In fringe projection profilometry (FPP), depth is commonly recovered by fitting a phase-to-depth relation independently at each camera pixel. Although such pixel-wise calibration achieves high local accuracy, neighboring pixels can acquire markedly different calibration functions even when they observe the same smooth surface, producing spatially inconsistent geometry and structured surface artifacts. We propose a spatially coupled phase-depth transformation in which all pixels share a single low-dimensional mapping-global phase scalars combined with affine spatial terms on the undistorted reference-camera grid-rather than independent per-pixel fits, optionally augmented by a bounded, spatially smooth correction field. We further introduce a native-grid pairing scheme that constructs phase-depth calibration pairs directly on the reference-camera grid: when depth supervision comes from a rectified active-stereo pipeline, planes are fitted in stereo 3D and sampled back onto the camera grid along native rays, so the phase maps are never rectified. On a dental target with high-resolution scanner ground truth, the proposed model attains point-to-surface RMSE comparable to an active-stereo reference (about 12μm aggregate) while substantially improving spatial coherence over pixel-wise polynomial and rational calibration, and reduces the runtime mapping to a few element-wise operations per pixel with negligible parameter storage.

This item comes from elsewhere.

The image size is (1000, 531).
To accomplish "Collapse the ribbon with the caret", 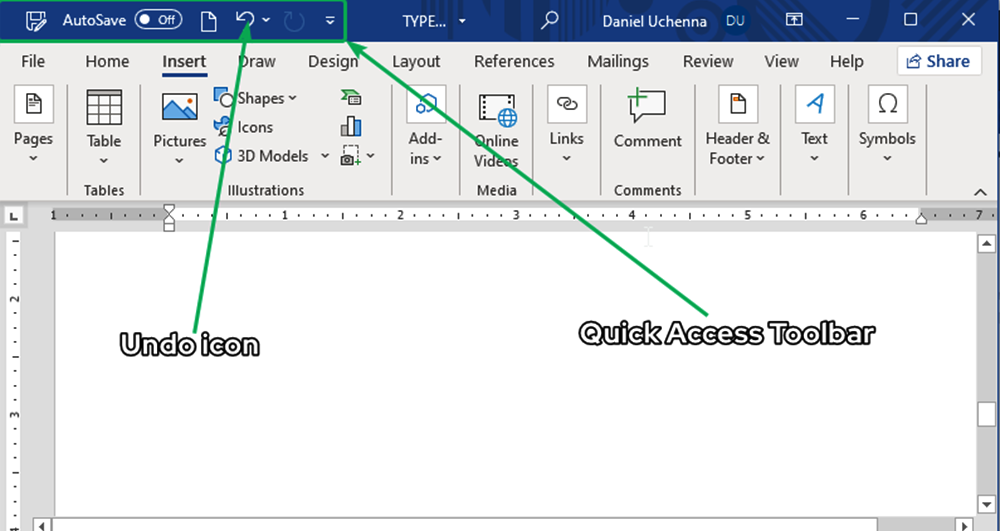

翻译：在条纹投影轮廓术（FPP）中，通常通过在每个相机像素处独立拟合相位-深度关系来恢复深度信息。尽管这种逐像素标定实现了较高的局部精度，但相邻像素即使观测相同的平滑表面，也可能获得截然不同的标定函数，从而产生空间不一致的几何结构和结构化的表面伪影。我们提出一种空间耦合的相位-深度变换：所有像素共享一个单一的低维映射——全局相位标量结合无畸变参考相机网格上的仿射空间项，而非独立的逐像素拟合，并可选地叠加一个有界且空间平滑的校正场。我们进一步引入一种原生网格配对方案，直接在参考相机网格上构建相位-深度标定对：当深度监督来自经校正的主动立体系统时，在立体三维空间中拟合平面，并沿原生光线将平面采样回相机网格，从而相位图始终未经校正。在带有高分辨率扫描仪真值的牙科目标上，所提模型达到了与主动立体参考相当的点到表面均方根误差（约12微米整体误差），同时显著改善了相较于逐像素多项式和有理标定的空间一致性，并将运行时映射简化为每个像素的少量元素操作，参数存储可忽略不计。